The Loggia dei Priori, now called the Loggia dei Lanzi after the German lancers of Duke Cosimo who were stationed here, was originally built for the Priors and other magistrates to exercise public functions, with all the display that mediæval republics knew so well how to use. It is a kind of great open vaulted hall; a throne for a popular government, as M. Reymond calls it. Although frequently known as the Loggia of Orcagna, it was commenced in 1376 by Benci di Cione and Simone Talenti, and is intermediate in style between Gothic and Renaissance (in contrast to the pure Gothic of the Bigallo). The sculptures above, frequently ascribed to Agnolo Gaddi and representing the Virtues, are now assigned to Giovanni d'Ambrogio and Jacopo di Piero, and were executed between 1380 and 1390. Among the numerous statues that now stand beneath its roof (and which include Giambologna's Rape of the Sabines) are two of the finest bronzes in Florence: Donatello's Judith and Holofernes, cast for Cosimo the elder, and originally in the Medicean Palace, but, on the expulsion of the younger Piero, set up on the Ringhiera with the threatening inscription: exemplum Salutis Publicae; and Benvenuto Cellini's Perseus with the head of Medusa, cast in 1553 for the Grand Duke Cosimo (then only Duke), and possibly intended as a kind of despotic counter-blast to the Judith. The pedestal (with the exception of the bas-relief in front, of which the original is in the Bargello) is also Cellini's. Cellini gives us a rare account of the exhibiting of this Perseus to the people, while the Duke himself lurked behind a window over the door of the palace to hear what was said.
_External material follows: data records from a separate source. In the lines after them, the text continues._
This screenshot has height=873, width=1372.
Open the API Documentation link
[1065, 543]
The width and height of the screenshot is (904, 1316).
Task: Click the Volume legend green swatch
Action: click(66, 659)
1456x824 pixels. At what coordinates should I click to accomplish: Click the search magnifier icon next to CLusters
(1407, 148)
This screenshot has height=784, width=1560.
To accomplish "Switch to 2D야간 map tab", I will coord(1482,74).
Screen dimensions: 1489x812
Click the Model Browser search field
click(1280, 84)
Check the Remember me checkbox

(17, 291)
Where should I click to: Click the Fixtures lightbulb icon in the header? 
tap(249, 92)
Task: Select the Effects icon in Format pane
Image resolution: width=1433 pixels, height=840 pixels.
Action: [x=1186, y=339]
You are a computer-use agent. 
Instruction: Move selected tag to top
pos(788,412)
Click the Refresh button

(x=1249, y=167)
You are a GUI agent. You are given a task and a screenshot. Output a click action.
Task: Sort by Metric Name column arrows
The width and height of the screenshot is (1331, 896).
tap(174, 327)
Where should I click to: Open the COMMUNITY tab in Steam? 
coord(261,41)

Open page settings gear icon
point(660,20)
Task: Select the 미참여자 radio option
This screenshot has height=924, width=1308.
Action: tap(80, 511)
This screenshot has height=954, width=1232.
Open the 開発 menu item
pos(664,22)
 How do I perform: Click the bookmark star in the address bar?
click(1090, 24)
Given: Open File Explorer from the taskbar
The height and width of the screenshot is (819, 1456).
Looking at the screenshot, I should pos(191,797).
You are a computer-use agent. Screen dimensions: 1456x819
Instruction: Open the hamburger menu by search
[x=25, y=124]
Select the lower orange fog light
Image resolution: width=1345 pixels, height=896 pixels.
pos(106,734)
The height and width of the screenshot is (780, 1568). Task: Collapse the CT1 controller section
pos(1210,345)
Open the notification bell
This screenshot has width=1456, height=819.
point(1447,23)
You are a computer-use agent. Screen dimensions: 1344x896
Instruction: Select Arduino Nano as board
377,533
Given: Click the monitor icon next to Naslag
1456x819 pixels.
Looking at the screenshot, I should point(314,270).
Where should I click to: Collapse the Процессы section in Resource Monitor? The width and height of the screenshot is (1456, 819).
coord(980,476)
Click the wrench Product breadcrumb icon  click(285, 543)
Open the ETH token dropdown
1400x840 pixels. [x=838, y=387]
He assures us that the crowd gazed upon him–that is, the artist, not the statue–as something altogether miraculous for having accomplished such a work, and that two noblemen from Sicily accosted him as he walked in the Piazza, with such ceremony as would have been too much even towards the Pope. He took a holiday in honour of the event, sang psalms and hymns the whole way out of Florence, and was absolutely convinced that the ne plus ultra of art had been reached.